● **What you are asked to do**: Copy all of the following data line for line, changing nothing.

-=-=-=-=-

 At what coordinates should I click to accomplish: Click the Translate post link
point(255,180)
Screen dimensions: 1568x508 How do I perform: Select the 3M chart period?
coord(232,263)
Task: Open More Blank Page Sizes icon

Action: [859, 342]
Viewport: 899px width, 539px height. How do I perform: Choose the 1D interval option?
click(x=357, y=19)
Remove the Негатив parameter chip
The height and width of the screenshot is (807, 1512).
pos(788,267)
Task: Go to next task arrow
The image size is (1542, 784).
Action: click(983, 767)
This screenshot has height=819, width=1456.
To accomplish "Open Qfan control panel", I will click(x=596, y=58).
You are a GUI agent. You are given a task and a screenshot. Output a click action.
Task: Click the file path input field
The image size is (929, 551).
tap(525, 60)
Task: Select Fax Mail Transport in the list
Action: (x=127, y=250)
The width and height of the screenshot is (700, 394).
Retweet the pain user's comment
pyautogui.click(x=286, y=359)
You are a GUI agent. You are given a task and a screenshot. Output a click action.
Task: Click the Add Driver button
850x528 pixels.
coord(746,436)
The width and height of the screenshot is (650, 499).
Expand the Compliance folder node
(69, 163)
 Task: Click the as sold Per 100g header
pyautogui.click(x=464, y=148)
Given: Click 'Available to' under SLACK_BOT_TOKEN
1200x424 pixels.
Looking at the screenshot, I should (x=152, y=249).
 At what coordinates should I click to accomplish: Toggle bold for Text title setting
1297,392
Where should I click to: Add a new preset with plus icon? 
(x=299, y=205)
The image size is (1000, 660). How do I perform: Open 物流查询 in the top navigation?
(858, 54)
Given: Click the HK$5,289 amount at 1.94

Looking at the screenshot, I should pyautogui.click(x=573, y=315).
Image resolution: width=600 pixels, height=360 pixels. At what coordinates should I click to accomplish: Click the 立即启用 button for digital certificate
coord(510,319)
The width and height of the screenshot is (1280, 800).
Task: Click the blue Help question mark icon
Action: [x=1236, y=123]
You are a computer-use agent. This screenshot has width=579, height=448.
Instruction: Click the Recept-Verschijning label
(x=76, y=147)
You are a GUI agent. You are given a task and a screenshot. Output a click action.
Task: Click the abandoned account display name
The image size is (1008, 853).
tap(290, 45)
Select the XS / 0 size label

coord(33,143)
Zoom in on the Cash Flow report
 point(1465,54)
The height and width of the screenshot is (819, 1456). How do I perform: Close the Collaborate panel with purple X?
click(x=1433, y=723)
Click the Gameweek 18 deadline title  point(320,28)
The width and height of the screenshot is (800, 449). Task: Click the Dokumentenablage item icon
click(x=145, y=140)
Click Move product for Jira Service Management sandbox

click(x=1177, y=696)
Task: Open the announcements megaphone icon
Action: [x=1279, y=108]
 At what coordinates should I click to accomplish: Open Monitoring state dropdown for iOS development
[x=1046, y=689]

-=-=-=-=-

● **Solved problem**:
 At what coordinates should I click to accomplish: Click the Translate post link
point(255,180)
Screen dimensions: 1568x508 How do I perform: Select the 3M chart period?
coord(232,263)
Task: Open More Blank Page Sizes icon

Action: [859, 342]
Viewport: 899px width, 539px height. How do I perform: Choose the 1D interval option?
click(x=357, y=19)
Remove the Негатив parameter chip
The height and width of the screenshot is (807, 1512).
pos(788,267)
Task: Go to next task arrow
The image size is (1542, 784).
Action: click(983, 767)
This screenshot has height=819, width=1456.
To accomplish "Open Qfan control panel", I will click(x=596, y=58).
You are a GUI agent. You are given a task and a screenshot. Output a click action.
Task: Click the file path input field
The image size is (929, 551).
tap(525, 60)
Task: Select Fax Mail Transport in the list
Action: (x=127, y=250)
The width and height of the screenshot is (700, 394).
Retweet the pain user's comment
pyautogui.click(x=286, y=359)
You are a GUI agent. You are given a task and a screenshot. Output a click action.
Task: Click the Add Driver button
850x528 pixels.
coord(746,436)
The width and height of the screenshot is (650, 499).
Expand the Compliance folder node
(69, 163)
 Task: Click the as sold Per 100g header
pyautogui.click(x=464, y=148)
Given: Click 'Available to' under SLACK_BOT_TOKEN
1200x424 pixels.
Looking at the screenshot, I should (x=152, y=249).
 At what coordinates should I click to accomplish: Toggle bold for Text title setting
1297,392
Where should I click to: Add a new preset with plus icon? 
(x=299, y=205)
The image size is (1000, 660). How do I perform: Open 物流查询 in the top navigation?
(858, 54)
Given: Click the HK$5,289 amount at 1.94

Looking at the screenshot, I should pyautogui.click(x=573, y=315).
Image resolution: width=600 pixels, height=360 pixels. At what coordinates should I click to accomplish: Click the 立即启用 button for digital certificate
coord(510,319)
The width and height of the screenshot is (1280, 800).
Task: Click the blue Help question mark icon
Action: [x=1236, y=123]
You are a computer-use agent. This screenshot has width=579, height=448.
Instruction: Click the Recept-Verschijning label
(x=76, y=147)
You are a GUI agent. You are given a task and a screenshot. Output a click action.
Task: Click the abandoned account display name
The image size is (1008, 853).
tap(290, 45)
Select the XS / 0 size label

coord(33,143)
Zoom in on the Cash Flow report
 point(1465,54)
The height and width of the screenshot is (819, 1456). How do I perform: Close the Collaborate panel with purple X?
click(x=1433, y=723)
Click the Gameweek 18 deadline title  point(320,28)
The width and height of the screenshot is (800, 449). Task: Click the Dokumentenablage item icon
click(x=145, y=140)
Click Move product for Jira Service Management sandbox

click(x=1177, y=696)
Task: Open the announcements megaphone icon
Action: [x=1279, y=108]
 At what coordinates should I click to accomplish: Open Monitoring state dropdown for iOS development
[x=1046, y=689]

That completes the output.